Mom frowned. “OK. Maybe that is a good idea.”

Which meant that Mom was scared of the hospital, too.

“It will be OK, Kell,” Mom said. “Just don’t let them do anything weird to you.”

At least I wasn’t shedding my skin today.

The hospital was alarmingly big. To find Mary Lee’s room, we had to walk down halls and halls and halls. And ride a big empty elevator. And walk down more halls and halls and halls. If I had to get out fast, I would be lost.

“Room 318B. Here we are,” Mrs. Hendricks said. Her shoes clicked and echoed in the empty hall. When she knocked, the booming made me jump.

I whispered, “This is quieter than a library.”

“That’s because people are sick and need to sleep,” Bree said.

Just then, the door creaked and opened.

I jumped backwards.

But Chief Glendale smiled at us and said, “Oh, it’s you two. Mary Lee will be happy to see you. She’s bored.”

The room was small and white. White sheets on the bed, white walls, white floors. Only the chairs were blue. Mary Lee wore a strange green nightgown.

I was embarrassed. I didn’t know what to say.
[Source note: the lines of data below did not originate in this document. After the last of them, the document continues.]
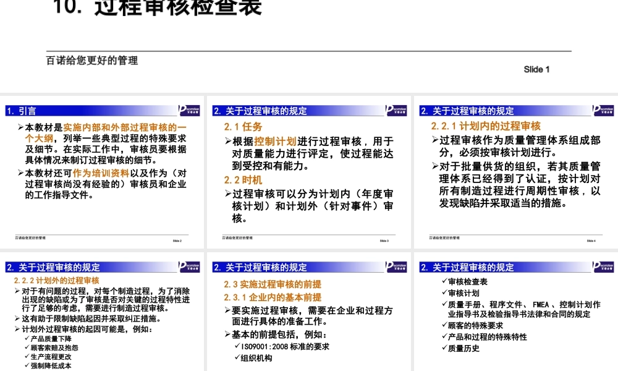The image size is (618, 371).
Task: Click the Decostrive logo on slide 7
Action: (604, 268)

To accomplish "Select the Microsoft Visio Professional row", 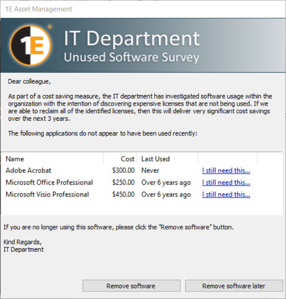I will pos(47,194).
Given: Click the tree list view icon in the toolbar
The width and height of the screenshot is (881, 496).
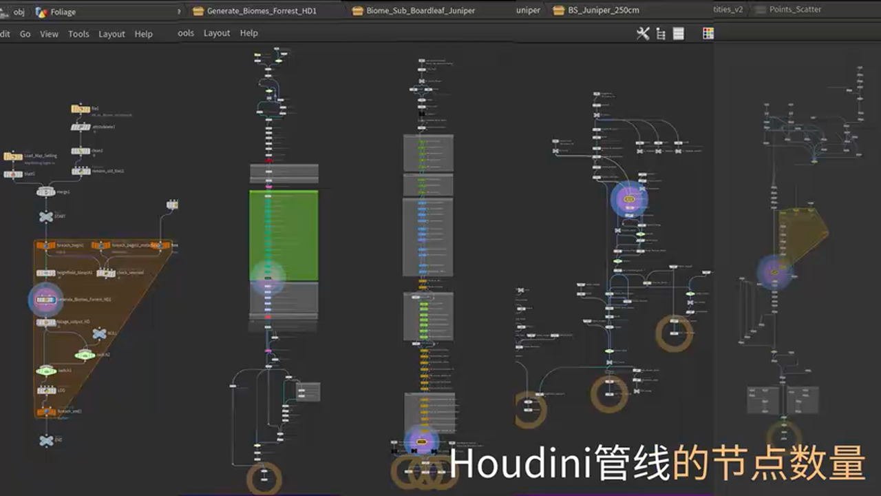Looking at the screenshot, I should (x=660, y=33).
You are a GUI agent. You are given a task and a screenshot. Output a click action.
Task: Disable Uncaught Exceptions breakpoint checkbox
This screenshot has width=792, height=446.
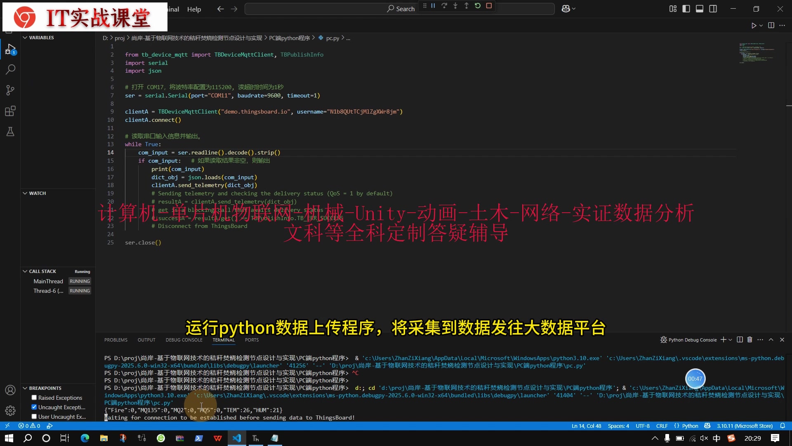[x=34, y=407]
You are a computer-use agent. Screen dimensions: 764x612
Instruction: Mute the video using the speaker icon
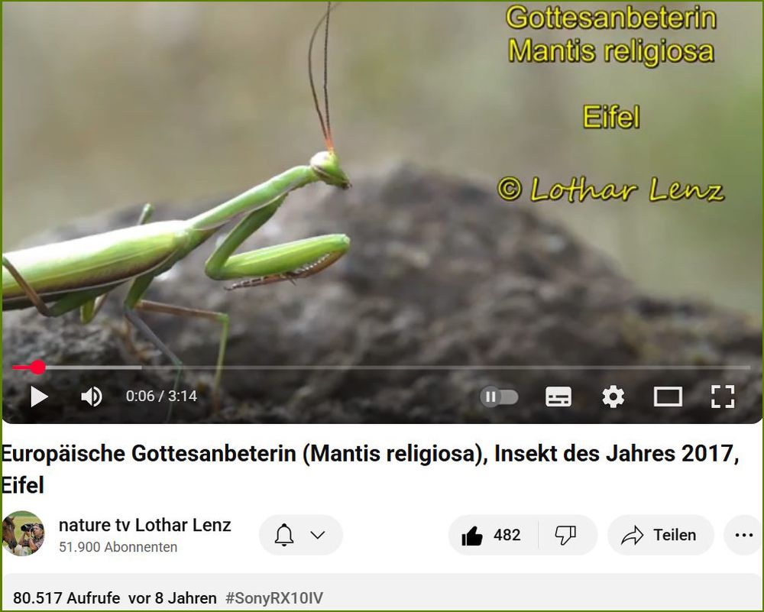(x=92, y=397)
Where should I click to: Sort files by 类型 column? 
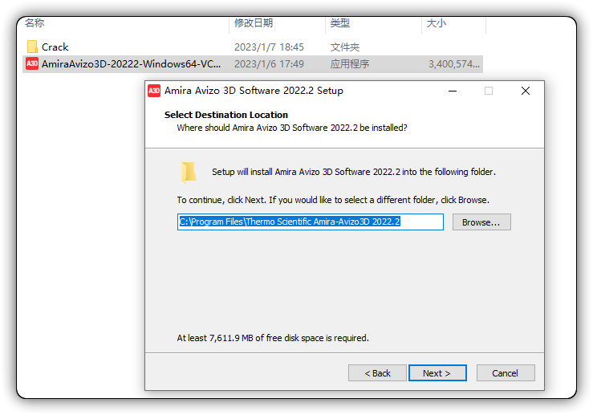(x=340, y=23)
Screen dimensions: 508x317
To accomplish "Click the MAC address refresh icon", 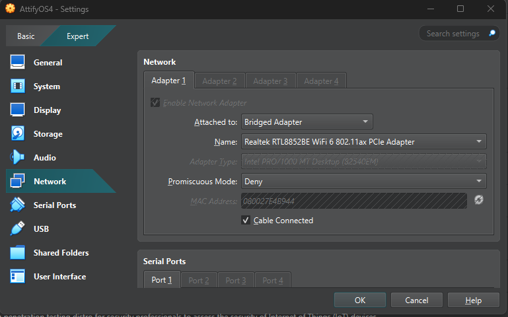I will point(479,199).
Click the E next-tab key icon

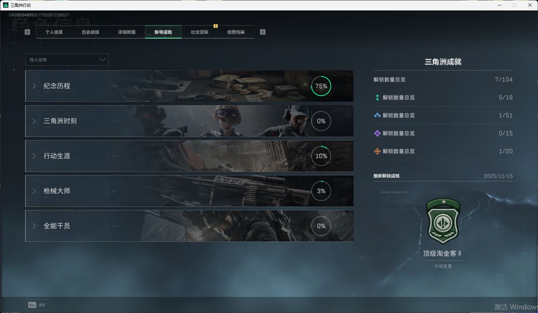point(262,32)
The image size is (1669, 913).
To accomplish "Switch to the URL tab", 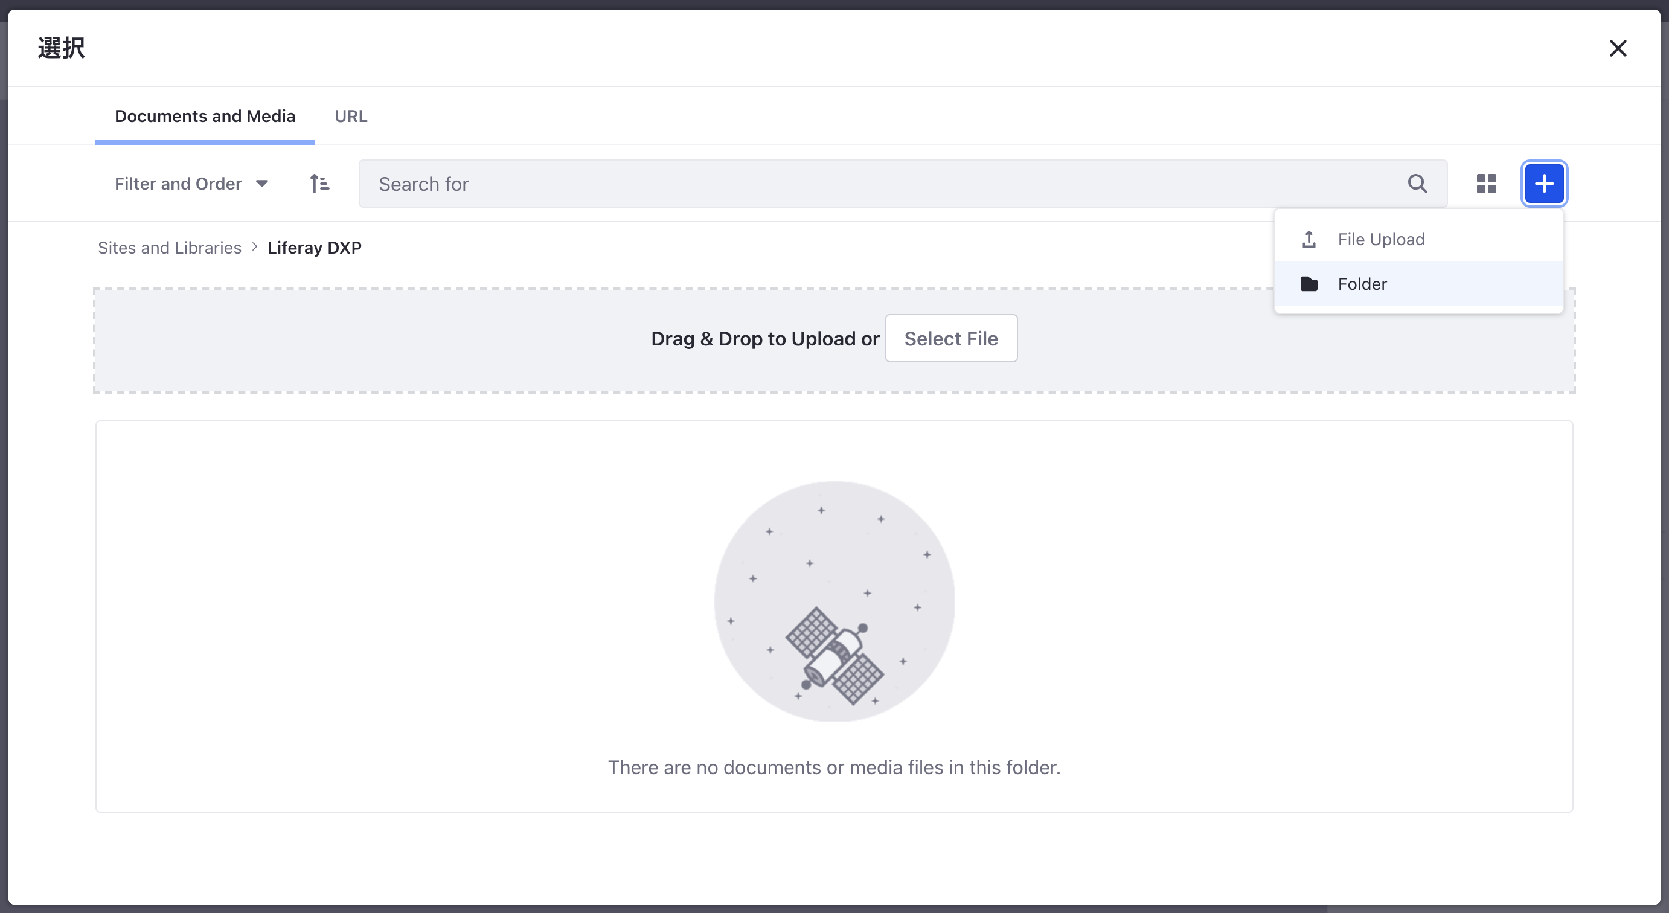I will pos(351,116).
“Hey!” Mary Lee said. “Are we ready for the parade?”

“Yes,” I said.

Mary Lee frowned. “I guess I won’t get to march in the parade.” She nodded toward her arms. The spider bit her left arm and it was wrapped with white bandages. But her right hand had something on it, too. And a clear plastic tube ran from her hand to a plastic bag that hung on a metal tree.

“What is that?” I asked.

“It’s an IV,” she said.

“Ivy? Like the vine that grows on my house?”
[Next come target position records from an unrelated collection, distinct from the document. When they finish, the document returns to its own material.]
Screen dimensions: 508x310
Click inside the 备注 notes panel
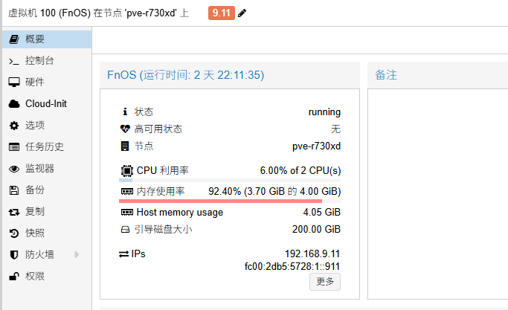(x=437, y=186)
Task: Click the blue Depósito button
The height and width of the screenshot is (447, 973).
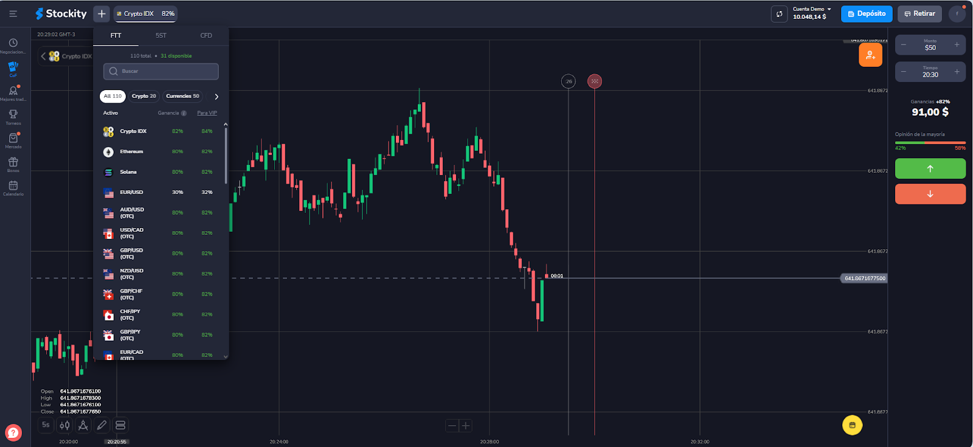Action: coord(867,14)
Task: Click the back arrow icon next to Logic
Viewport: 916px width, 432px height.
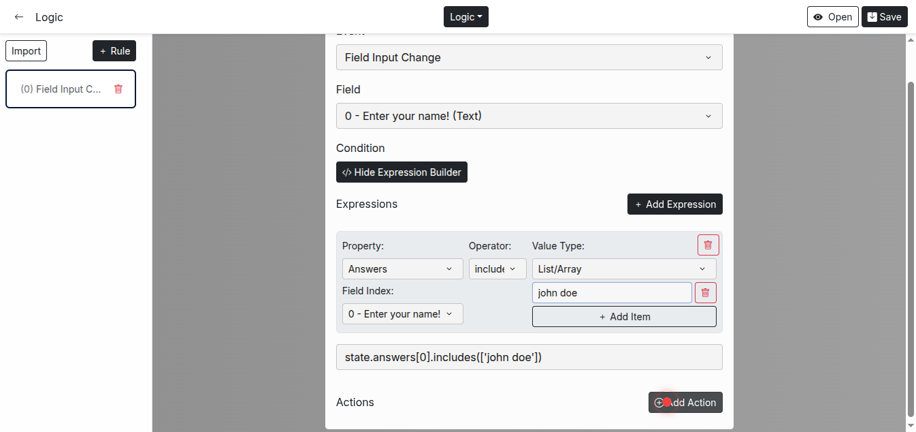Action: (x=19, y=17)
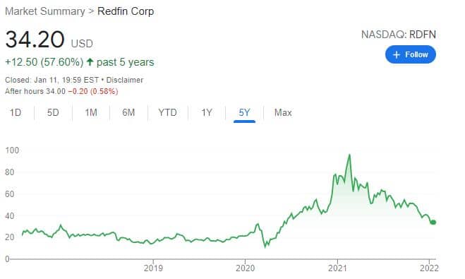The height and width of the screenshot is (279, 465).
Task: Choose the 1Y range tab
Action: point(207,112)
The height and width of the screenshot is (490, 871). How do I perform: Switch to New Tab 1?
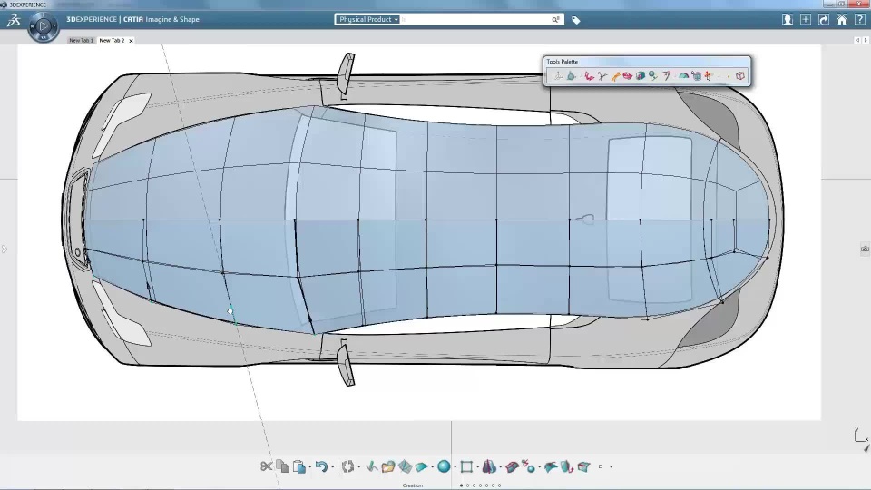pyautogui.click(x=81, y=41)
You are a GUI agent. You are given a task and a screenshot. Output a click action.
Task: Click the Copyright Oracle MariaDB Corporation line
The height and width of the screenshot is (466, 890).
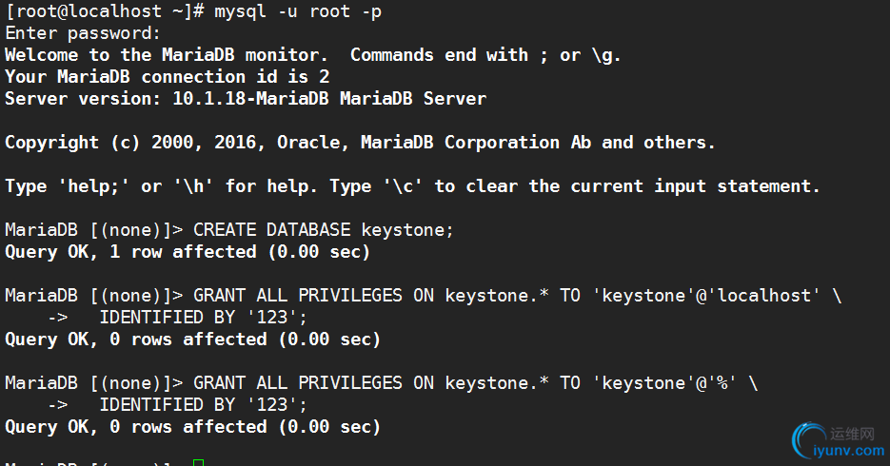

Chief Glendale laughed. “No. It’s Intra-Venous therapy. That means a needle is in Mary Lee’s vein. It is connected to the bag of medicine, so the medicine goes straight into her blood. IV medicine will make her well faster.”

I didn’t like this hospital room. And I didn’t like the IV. I wanted to leave. But Mary Lee was a friend, and I knew my job was to cheer her up.
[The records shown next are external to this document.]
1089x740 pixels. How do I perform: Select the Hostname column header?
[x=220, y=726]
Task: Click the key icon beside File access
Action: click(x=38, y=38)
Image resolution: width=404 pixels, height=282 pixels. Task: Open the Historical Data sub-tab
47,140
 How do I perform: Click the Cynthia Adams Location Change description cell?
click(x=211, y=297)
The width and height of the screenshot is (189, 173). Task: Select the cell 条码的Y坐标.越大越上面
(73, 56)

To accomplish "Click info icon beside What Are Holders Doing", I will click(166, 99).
I sat on the blue chair and told about Mrs. Lynx and the water hose. “I think she got water up her nose.”

Mary Lee and Bree laughed, which made me smile, too. Maybe visiting a hospital wasn’t so bad.

Then a nurse came in. When she saw us, she said, “Oh, I can come back later.”

“No, please,” Mary Ann said. “Will you show my friends your stethoscope?”

Uh-oh.

Bree said, “Yes, I want to hear my heartbeat!”

The nurse put the stethoscope in her ears and held the circle part to Bree’s chest. “Yes, you are alive,” she said.

She put the stethoscope into Bree’s ears. Bree held the circle part to her own chest. She closed her eyes to listen. “THUMpa, THUMpa, THUMpa.”

She opened her eyes and smiled at the nurse. “Thanks!”

“You next?” the nurse asked me.

Danger! Danger! I had to think fast.

“No! Just let me listen,” I said. Or did I yell it?

“You don’t have to be scared. It won’t hurt you,” the nurse said.

“No.”

The nurse shrugged, “OK.”

She put the stethoscope into my ears and I held the circle to my chest. I closed my eyes to listen.

Nothing.

Silence.

I said, “THUMpa, THUMpa, THUMpa.”

I opened my eyes.

Mary Lee was frowning at me. “Can I listen to your heart?”

“No!” That time, I did yell.

I handed the stethoscope back to the nurse.

And my bligfa hurt. I had never felt so alien. If an Earthling doctor or nurse ever tried to listen to my heartbeat, they would think I was dead. Because I didn’t have a heart to beat. Would I ever get to go home to Bix?

The nurse stuck a thermometer in Mary Lee’s mouth. When it beeped she took it out and said, “Back down to normal.”

Chief Glendale said, “Good. We were worried last night when it was so high.”

I asked Mary Lee, “Why can’t you march in the parade on Saturday?”

Her dad answered first. “The doctor said no P.E. class or anything active for two weeks.

Mary Lee said, “Oh, Dad. Please! I’ve done the F.O.P. parade every year.”

Her dad just shook his head.

But that wasn’t fair. Mary Lee had done so much of the planning. She needed to be at the parade. I blurted out, “I’ll think of something.”

“Really?” Mary Lee’s frown changed to a big grin. “You really thought of something for Bree and Freddy’s birthday party. I bet you’ll think of some way to get me into the parade.”

“Yes, I will.” I had no idea how I would do it. But I had just promised. And I keep my promises.

Parade planning was harder than I thought. Earthling girls think Bix boys have all the answers. And that wasn’t good.